Our stay in the charming Hotel Aljadid in Bni Hadifa, our first stop after Al Hociema. It was small little town on the East side of the Rif mountains. Lots of agriculture there as you can see from all the tractors in the middle of town. That picture was taken sitting in the cafe of the first guy I spoke to upon arriving. Asking the first people walking passed me if they spoke Spanish and knew of any places to stay, one of them did, and he quickly took me to his cafe, and before leaving quickly after, got is frend to come and take care of us. He was very nice, although concerned to rush us through everything. The rest of our coffees, taking us to the hotel, taking us one by one to the public showers. It was a hectic hour or so, and we didn’t really have any time to just sit and rest after the cycle. So despite our new friends insistence that we should go for food immediately, before it got too late and everything closed, we agreed to meet an hour later, at the hote.

Click-target data
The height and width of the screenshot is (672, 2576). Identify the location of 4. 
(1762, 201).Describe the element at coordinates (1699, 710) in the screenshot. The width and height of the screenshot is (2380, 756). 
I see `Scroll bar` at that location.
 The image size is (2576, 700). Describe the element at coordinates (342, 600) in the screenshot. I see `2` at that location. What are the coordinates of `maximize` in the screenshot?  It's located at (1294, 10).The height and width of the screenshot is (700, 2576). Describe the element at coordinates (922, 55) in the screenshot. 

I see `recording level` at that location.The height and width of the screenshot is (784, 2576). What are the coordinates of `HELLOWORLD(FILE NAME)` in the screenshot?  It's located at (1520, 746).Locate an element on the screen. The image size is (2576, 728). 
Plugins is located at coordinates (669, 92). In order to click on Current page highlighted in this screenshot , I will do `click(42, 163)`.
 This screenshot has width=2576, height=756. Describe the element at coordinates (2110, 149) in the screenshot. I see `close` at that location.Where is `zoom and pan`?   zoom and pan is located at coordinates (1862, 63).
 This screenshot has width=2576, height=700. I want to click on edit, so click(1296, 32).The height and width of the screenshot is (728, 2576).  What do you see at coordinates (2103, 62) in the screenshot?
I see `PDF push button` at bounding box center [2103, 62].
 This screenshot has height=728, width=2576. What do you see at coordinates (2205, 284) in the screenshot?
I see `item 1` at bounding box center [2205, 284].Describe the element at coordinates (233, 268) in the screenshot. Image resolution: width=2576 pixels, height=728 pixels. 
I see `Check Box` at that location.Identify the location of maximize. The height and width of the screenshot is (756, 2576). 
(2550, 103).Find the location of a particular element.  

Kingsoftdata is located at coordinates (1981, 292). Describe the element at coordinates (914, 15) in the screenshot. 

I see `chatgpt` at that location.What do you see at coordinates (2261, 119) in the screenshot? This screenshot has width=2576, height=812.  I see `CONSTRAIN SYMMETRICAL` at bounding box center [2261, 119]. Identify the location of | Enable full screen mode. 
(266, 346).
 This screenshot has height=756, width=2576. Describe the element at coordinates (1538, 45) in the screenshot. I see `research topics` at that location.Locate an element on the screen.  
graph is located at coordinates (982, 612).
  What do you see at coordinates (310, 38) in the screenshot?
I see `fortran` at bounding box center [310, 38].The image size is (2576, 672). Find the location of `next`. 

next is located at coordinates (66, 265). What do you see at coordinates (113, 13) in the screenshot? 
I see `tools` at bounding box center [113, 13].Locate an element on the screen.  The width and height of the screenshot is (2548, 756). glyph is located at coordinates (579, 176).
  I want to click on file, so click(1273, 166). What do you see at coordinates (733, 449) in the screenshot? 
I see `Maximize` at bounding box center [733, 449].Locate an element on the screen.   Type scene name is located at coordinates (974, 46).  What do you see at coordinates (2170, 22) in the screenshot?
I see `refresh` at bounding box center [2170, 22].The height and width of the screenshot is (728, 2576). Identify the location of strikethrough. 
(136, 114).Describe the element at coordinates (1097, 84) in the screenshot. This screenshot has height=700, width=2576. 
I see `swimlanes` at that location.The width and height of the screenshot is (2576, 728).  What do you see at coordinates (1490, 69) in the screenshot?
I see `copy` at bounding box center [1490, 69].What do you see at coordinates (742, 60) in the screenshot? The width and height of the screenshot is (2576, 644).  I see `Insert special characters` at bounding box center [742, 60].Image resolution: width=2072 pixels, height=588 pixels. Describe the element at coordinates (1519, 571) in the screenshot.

# Written task
Reproduce the account of the stay in Bni Hadifa above word for word, from its first sentence through its last.

# Answer to the problem
Our stay in the charming Hotel Aljadid in Bni Hadifa, our first stop after Al Hociema. It was small little town on the East side of the Rif mountains. Lots of agriculture there as you can see from all the tractors in the middle of town. That picture was taken sitting in the cafe of the first guy I spoke to upon arriving. Asking the first people walking passed me if they spoke Spanish and knew of any places to stay, one of them did, and he quickly took me to his cafe, and before leaving quickly after, got is frend to come and take care of us. He was very nice, although concerned to rush us through everything. The rest of our coffees, taking us to the hotel, taking us one by one to the public showers. It was a hectic hour or so, and we didn’t really have any time to just sit and rest after the cycle. So despite our new friends insistence that we should go for food immediately, before it got too late and everything closed, we agreed to meet an hour later, at the hote.